#### [Your instructions]
No pictures go in the copy; retype exactly the lines from the one with "This screenshot has width=1568, height=711." through the last line of the records.

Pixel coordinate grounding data
_ _ _ _
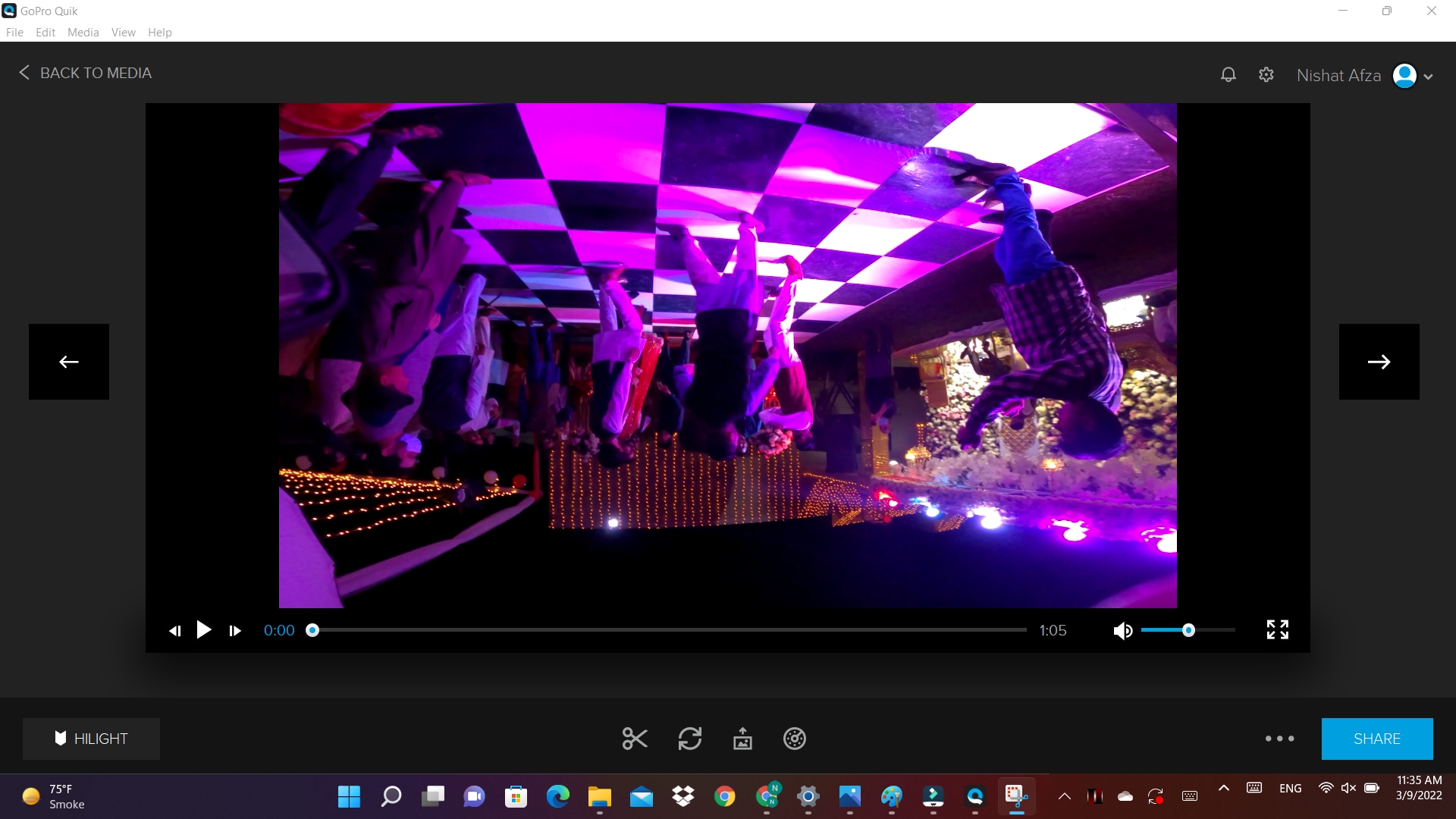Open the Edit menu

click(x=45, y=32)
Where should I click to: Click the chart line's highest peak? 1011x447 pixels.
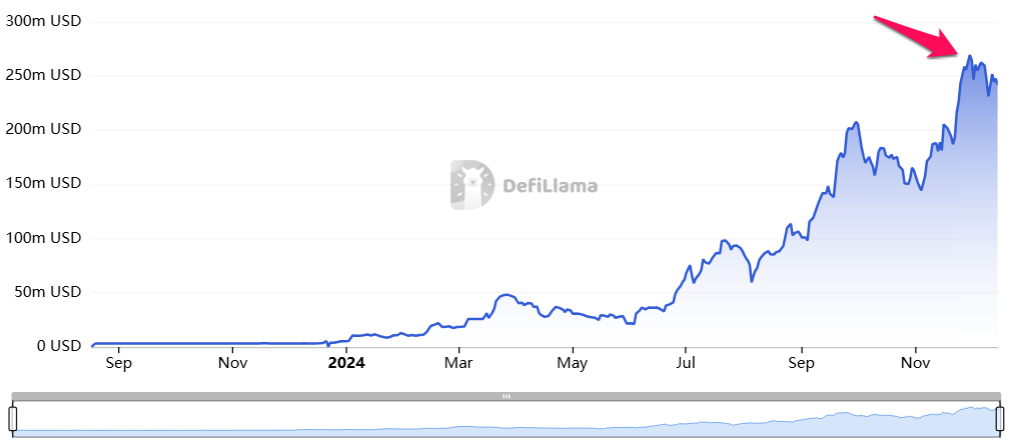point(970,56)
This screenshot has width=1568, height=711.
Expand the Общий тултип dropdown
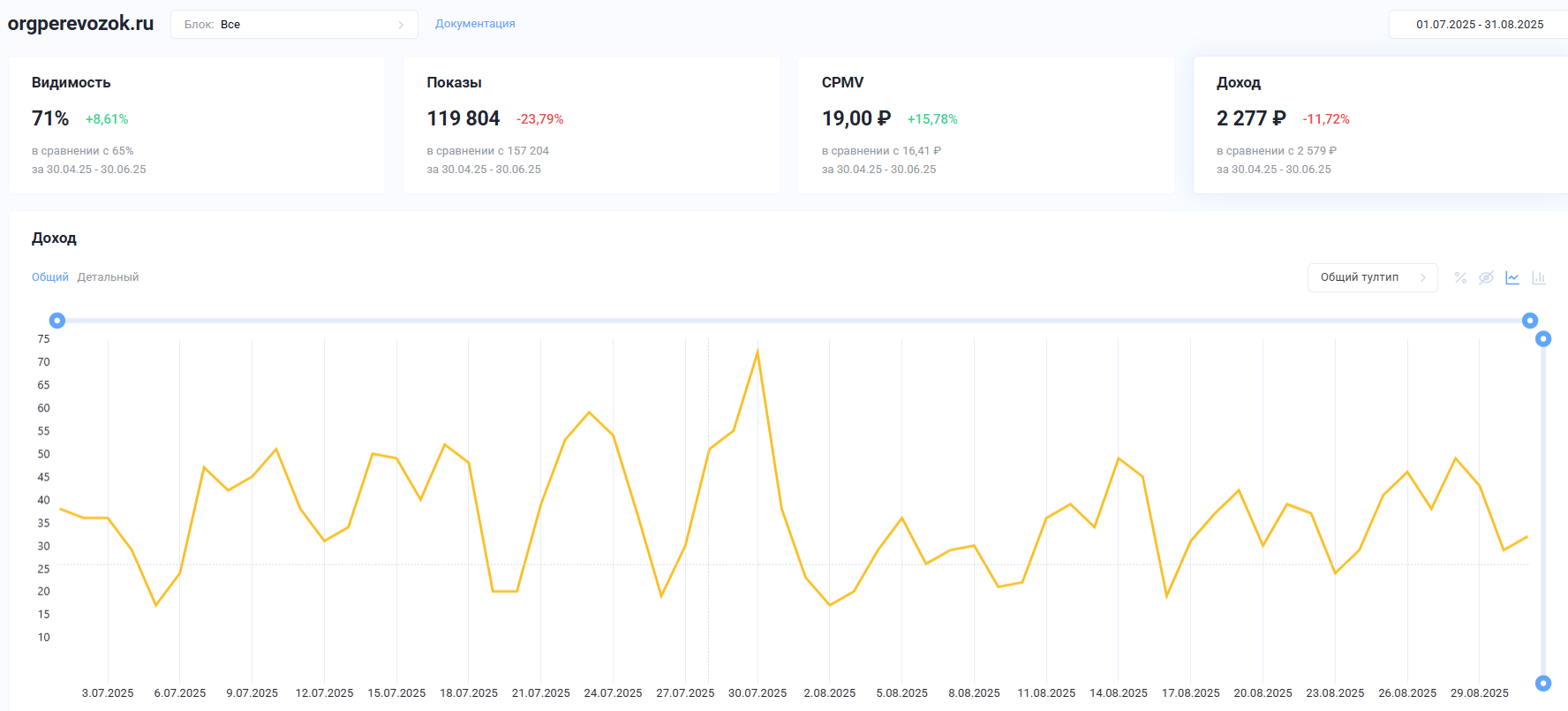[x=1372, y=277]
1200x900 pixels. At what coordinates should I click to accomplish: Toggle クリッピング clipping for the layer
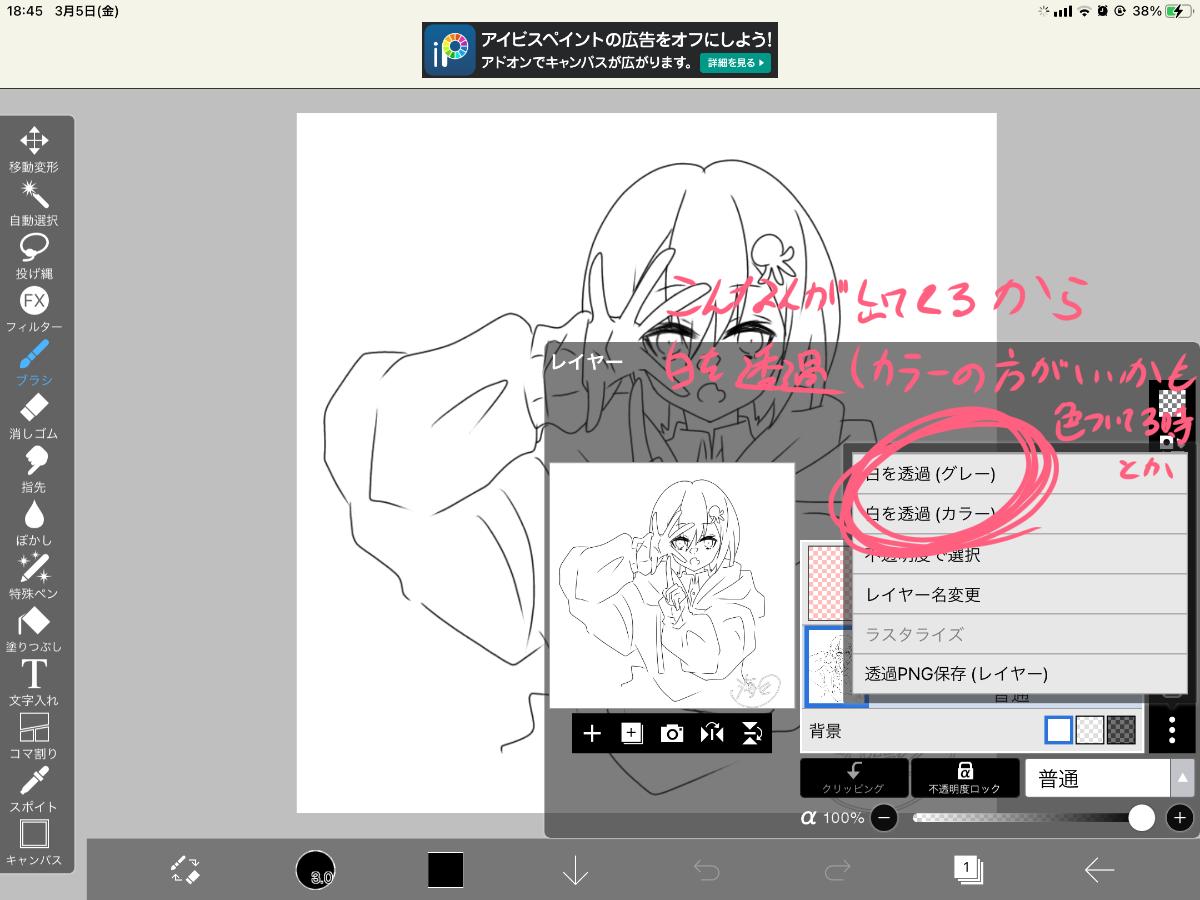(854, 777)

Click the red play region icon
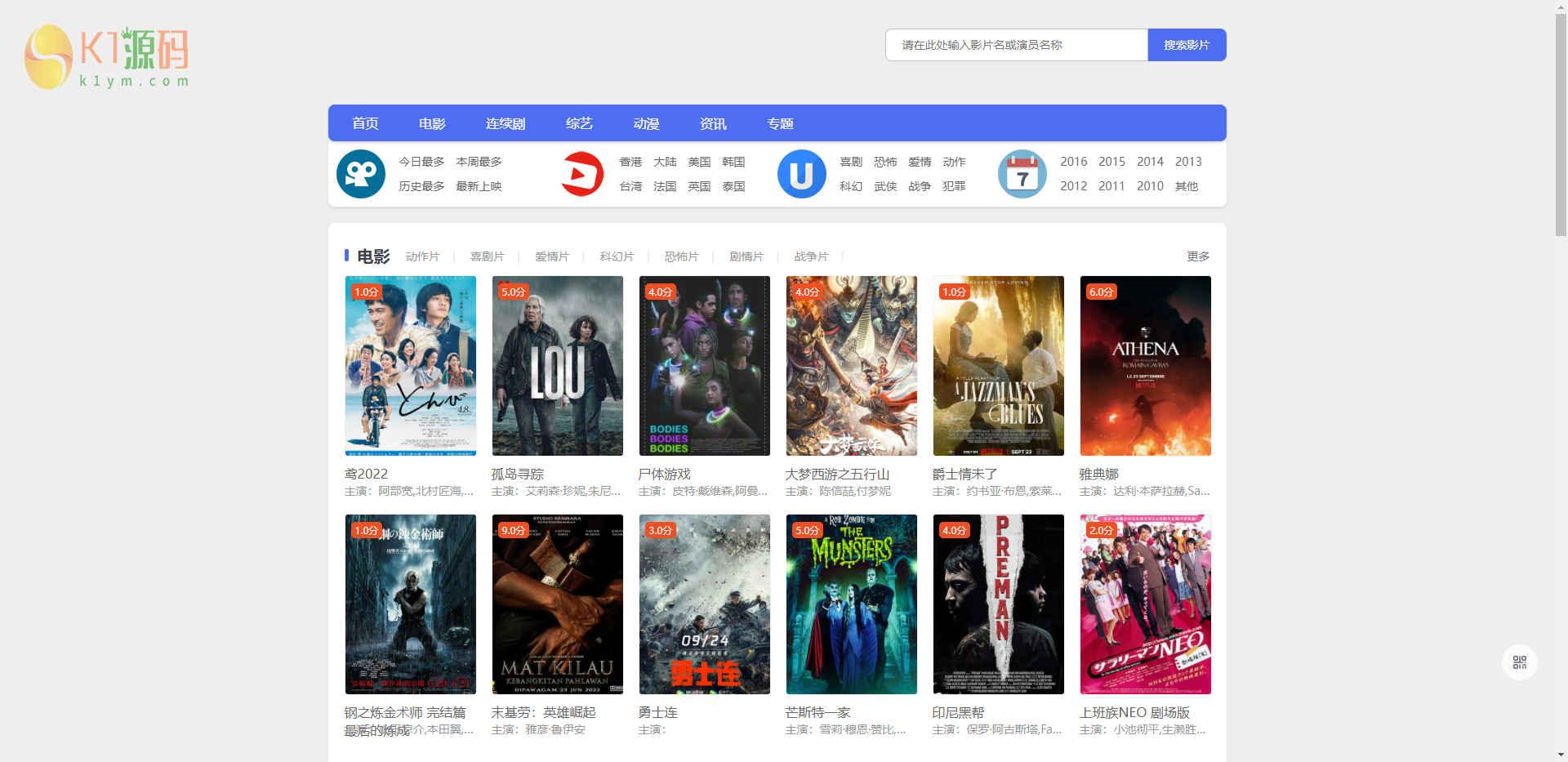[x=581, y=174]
_ _ _ _
#### [Answer]
This screenshot has width=1568, height=711.
Expand the Общий тултип dropdown
[x=1372, y=277]
1200x900 pixels. At what coordinates should I click to accomplish: Toggle クリッピング clipping for the layer
(854, 777)

Click the red play region icon
[x=581, y=174]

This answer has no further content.